24 ноября 1909 года Бальмонт и его гражданская жена Е. Цветковская отплыли из Марселя в Египет на немецком пароходе. Вскоре прибыли в Александрию, которая на рубеже старой и новой эры в течение шести веков была средоточием греко-римской цивилизации и многих духовных ценностей древнего Египта и Передней Азии. В Александрии Бальмонт на некоторое время задержался, осматривая то, что осталось от былой славы города, опустошённого завоевавшими его арабами. Александрии, её былой славе посвящён первый очерк книги – «Преддверье в Египет», оказавшийся удивительно созвучным «путевой поэме» И. Бунина «Дельта» из его «Тени птицы».

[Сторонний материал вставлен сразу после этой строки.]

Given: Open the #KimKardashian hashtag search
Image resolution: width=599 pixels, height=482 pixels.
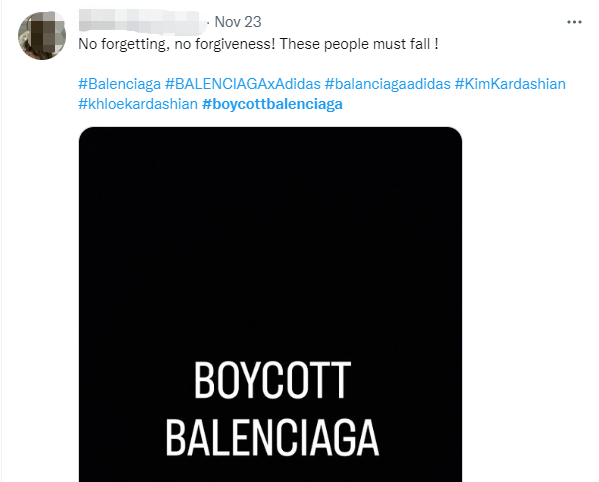Looking at the screenshot, I should coord(510,84).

Значительное время Бальмонт провёл в Каире, где постоянно общался с французским учёным Гастоном Масперо, изучая под его руководством египетский язык и знакомясь с трудами о Египте. Много работал с материалами Национального музея в Каире, был в Мемфисе, ездил в долину реки Нил, осматривал знаменитые пирамиды Гизе и менее значительные пирамиды в других местах, а также надгробные пирамиды, мумии, саркофаги, плиты с рельефными изображениями, предметы религиозного культа и т. п. О посещённых им местах Бальмонт пишет так: «Углубясь в Египет, мы посещаем Абидос, Луксор, Карнак, Фивские гробницы, иные святые места Египта, достигаем Ком-Омбо, завершаем наши впечатления на границе Нубии, в последней часовне Египетского многобожия, в островном храме Филэ» [13,с.180].

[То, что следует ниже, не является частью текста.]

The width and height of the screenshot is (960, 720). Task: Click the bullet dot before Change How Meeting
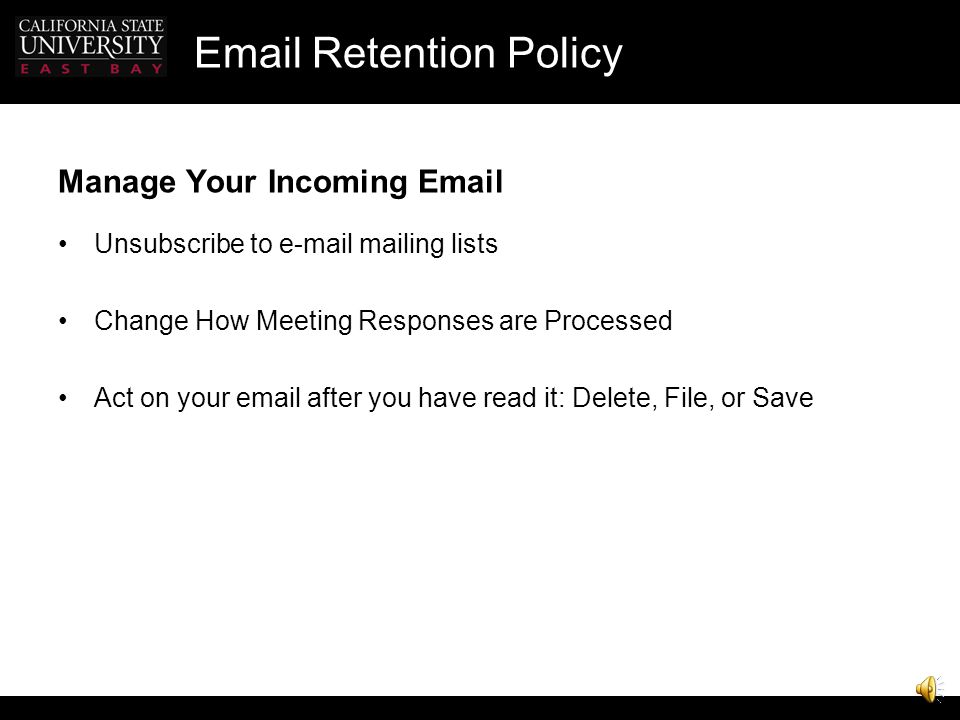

Из полуторамесячной поездки в Египет Бальмонт вернулся в январе 1910 года и в течение 1910 и 1911 годов много работал над египетскими очерками, публикуя их в газетах «Утро России», «Современное слово», «Речь», «Русское слово», в альманахе «Северные цветы на 1911 год» и журнале «Русская мысль». Издание отдельной книги состоялось в начале Первой мировой войны. Книга быстро разошлась, и, по словам автора, она была «хвалебно отмечена русским египтологом, учеником Тураева, В.М. Викентьевым» [15].

Книга «Край Озириса» мало похожа на очерки путешественника. В этом отношении она резко отличается от бальмонтовской книги «Змеиные цветы» (1911), в очерках которой большое место занимали личные наблюдения и впечатления от увиденного в пути. Здесь же образ путешественника заслонён образом исследователя древностей, поэтому в очерках почти ничего нет о жизни современного Египта и о его людях. Не случаен подзаголовок книги: «Египетские очерки», а не «Путешествие в Египет». В ней преобладает строгий, деловой стиль изложения, почти не похожий на стиль прозаических эссе поэта, где он оставался в первую очередь лириком-импрессионистом.

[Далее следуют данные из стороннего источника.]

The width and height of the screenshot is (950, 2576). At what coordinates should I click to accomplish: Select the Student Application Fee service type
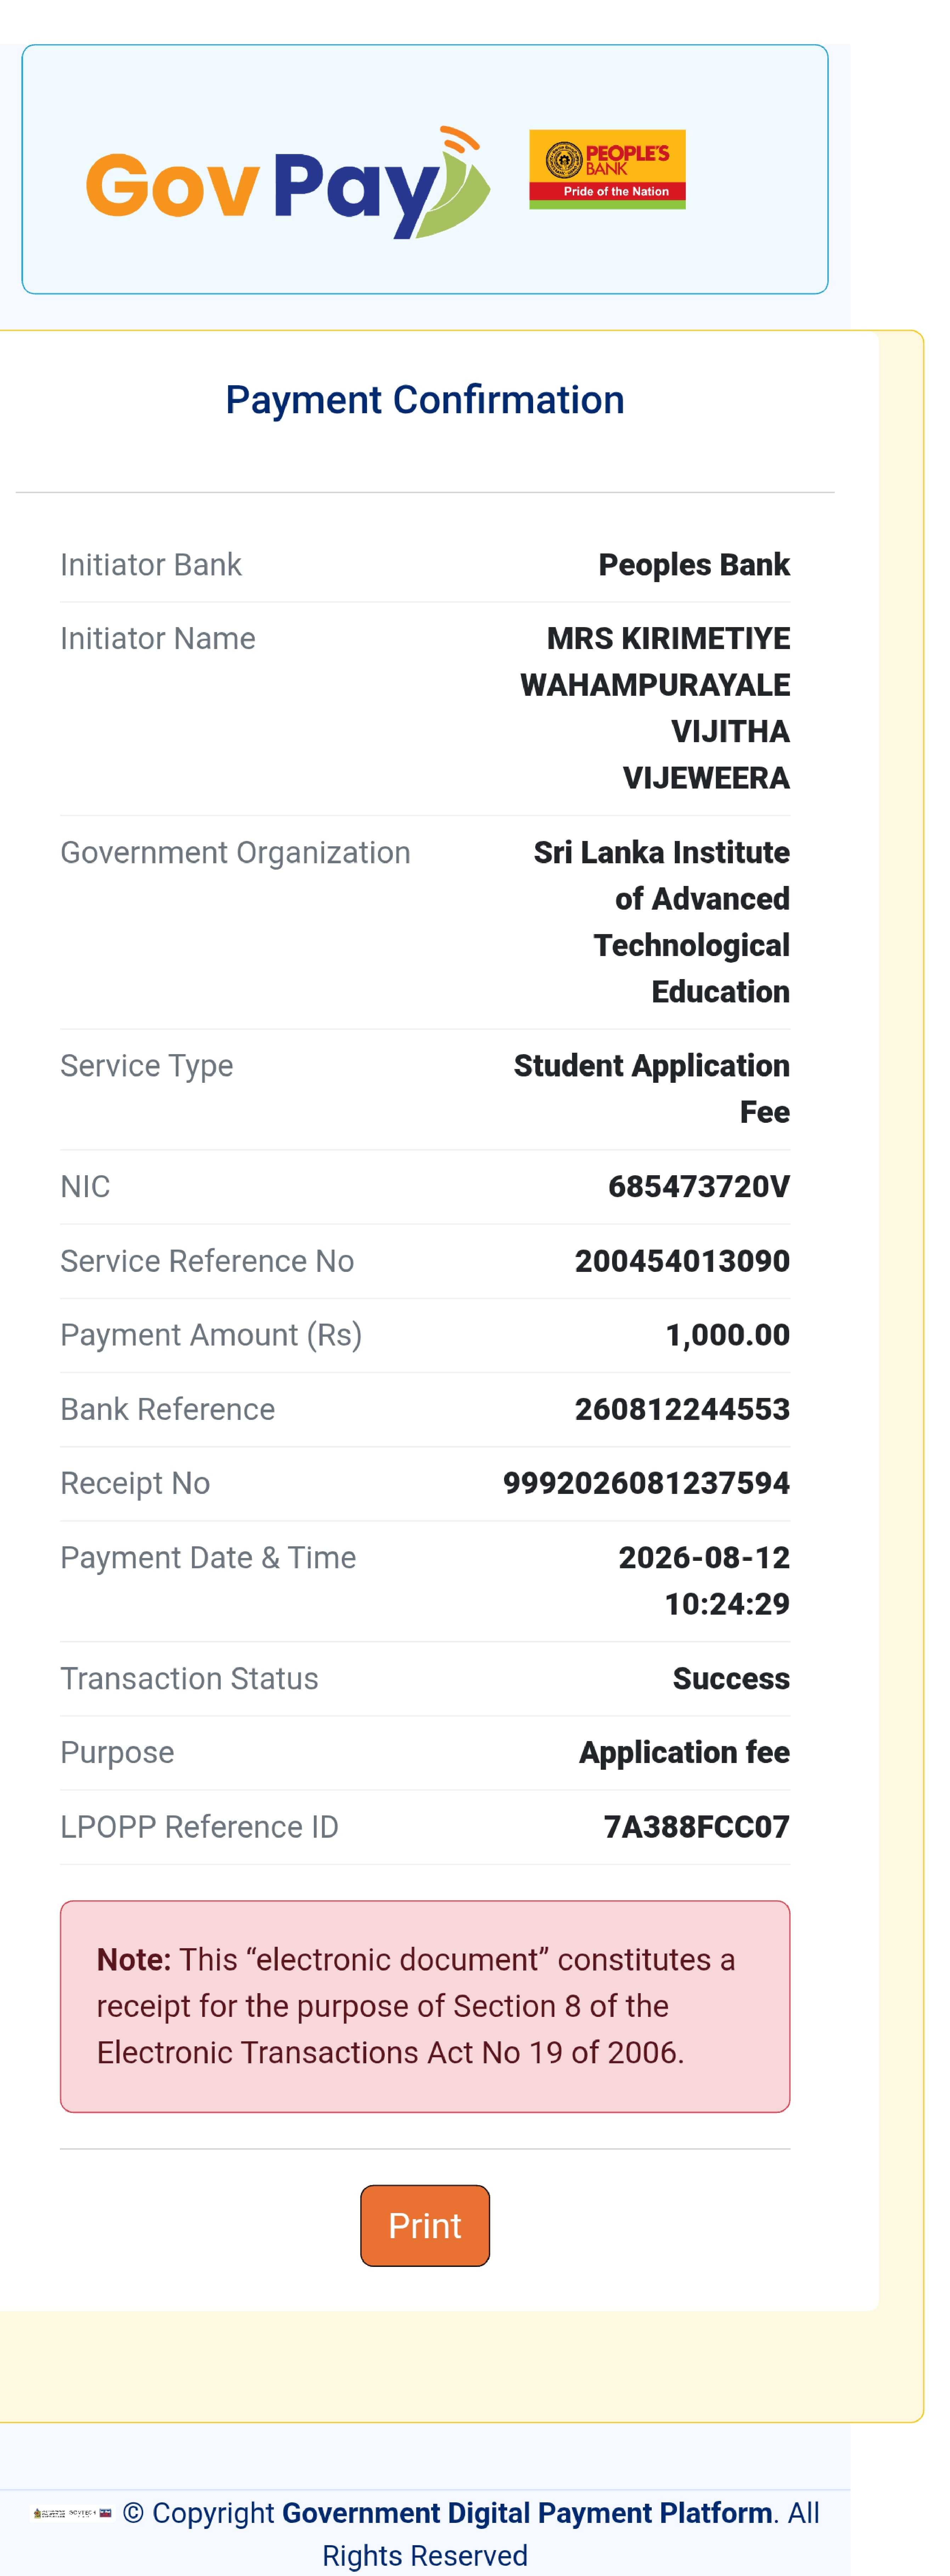point(652,1089)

В книге выдержана строго тематическая композиция. Первые двенадцать очерков посвящены различным сторонам жизни и религии древнего Египта: Нил и Нильская долина, в жизни которой особую роль играет вода (глава «Нил»); культ Солнца, боги и человек («Солнечное Единобожие); мировые стихии, душа человека, смерть и культ мумий («Двойная связь»), поклонение мёртвым («Повествование гробниц»); пирамиды и их назначение («Маяк в пустыне»), бог жизни Озирис («Бог воскресения»); сокровенные обряды и слово («Египетская литургия»); поклонение зверям («Зверопоклонство», «Звери – Водители»); поклонение Солнцу («Солнцепоклонничество»). В остальных главах преобладают перепевы или переводы египетских песен, преданий, иногда с элементами исследования: «Забытые сокровища» – о египетской любовной лирике, «Египетская горлица» – о взаимоотношениях возлюбленных. Завершаются «Египетские очерки» «Словом египетского Старца» (42 наставления отца сыну из древнеегипетской книги на папирусе – «Книги мёртвых») и «Славословием Солнца и Луны».

Воссоздавая миропонимание, религии и культы египтян, Бальмонт широко прибегает к сопоставлениям с мифами, легендами, песнопениями других народов мира и подчёркивает своеобразную гармоничность всех составных частей жизни этого древнего народа. Его привлекает жизнерадостный культ Озириса, и, в противовес мрачному изречению библейского Иова («Человек рождается на страдание»), он даже в культе умерших у египтян видит оптимистическое начало: «Египтяне в безмерной любви к жизни создали культ мумизированных умерших, дабы никогда они не истлевали и в самой смерти не умирали» [13,с.71].

В древнем Египте Бальмонт нашёл много такого, что было близко его поэтическому мироощущению и, по его мнению, не должно быть забыто человечеством: близость к природе, к четырём стихиям – Огню, Воде, Воздуху, Земле, – детскость первобытного человека, естественность, радость мира и бытия.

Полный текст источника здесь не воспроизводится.